Addressing a news conference on Monday, September 14, at the Capitol the Montserado Senator said the process is completely strange, saying that all of the laws of the Elections Commission have been violated, while the NEC remains silent.

Dillon cited that Section 4.5 of the elections law of Liberia prohibits voters trucking, but stressed that trucking is taking place especially in Bomi County with pictorial evidence all over the place. “The NEC has not said anything or acted for a moment. It is an election violation. Let the NEC act now to bring credibility to the process”, urged.

He also pointed that being in possession of multiple voter’s cards is an electoral crime, noting that people are all in the social media, displaying more than one Voters’ cards.

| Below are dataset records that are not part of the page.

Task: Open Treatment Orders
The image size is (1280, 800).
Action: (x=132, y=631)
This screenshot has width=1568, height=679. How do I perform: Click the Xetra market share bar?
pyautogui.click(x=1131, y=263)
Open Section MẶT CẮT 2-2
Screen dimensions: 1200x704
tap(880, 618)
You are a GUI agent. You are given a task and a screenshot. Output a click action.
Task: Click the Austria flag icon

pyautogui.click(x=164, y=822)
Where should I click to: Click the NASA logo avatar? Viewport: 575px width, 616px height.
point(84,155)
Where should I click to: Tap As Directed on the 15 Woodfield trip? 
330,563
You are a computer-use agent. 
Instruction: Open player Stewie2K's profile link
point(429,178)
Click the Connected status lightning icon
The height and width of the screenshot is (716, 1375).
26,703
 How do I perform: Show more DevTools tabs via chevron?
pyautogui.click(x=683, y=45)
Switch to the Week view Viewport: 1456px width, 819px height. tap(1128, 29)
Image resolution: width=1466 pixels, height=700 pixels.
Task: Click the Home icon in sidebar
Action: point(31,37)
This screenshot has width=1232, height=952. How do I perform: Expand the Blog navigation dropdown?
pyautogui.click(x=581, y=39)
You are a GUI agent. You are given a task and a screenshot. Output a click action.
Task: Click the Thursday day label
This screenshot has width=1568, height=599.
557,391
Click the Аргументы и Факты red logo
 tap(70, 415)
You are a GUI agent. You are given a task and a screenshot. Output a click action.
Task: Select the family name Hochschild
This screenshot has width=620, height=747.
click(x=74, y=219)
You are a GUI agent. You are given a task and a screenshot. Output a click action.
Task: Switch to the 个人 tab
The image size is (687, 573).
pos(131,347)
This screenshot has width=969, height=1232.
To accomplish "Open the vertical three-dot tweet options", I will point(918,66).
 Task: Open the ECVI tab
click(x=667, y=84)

The opposition senator said the NEC should have no excuse to complain that nobody has written officially, saying when these issues are already public, the Electoral body should take seize of the matter because it is public knowledge.

“Though the CPP hasn’t officially nominated me to NEC as their candidate but they have officially endorsed me to run on their ticket and yet there have been series of attacks on my person as Senator of Montserrado County and CPP Senatorial candidate, but yet the Elections Commission hasn’t said or done anything.” Dillon cries out.

He warned that if the NEC fails to listen, the CPP of which he is a ranking member will take all necessary and appropriate actions, disclosing the CPP will take firm stand against chaotic and fraudulent electoral processes to ensure they are never repeated.

“I will continue my community outreach, nobody can intimidate me or bully me, nobody can weaken us to fight for our people. I got to this seat by the people, if they don’t want me again, it will be decided during the elections. Whenever there is violence and people attack us, they don’t get arrested and don’t get condemned.” Dillon says.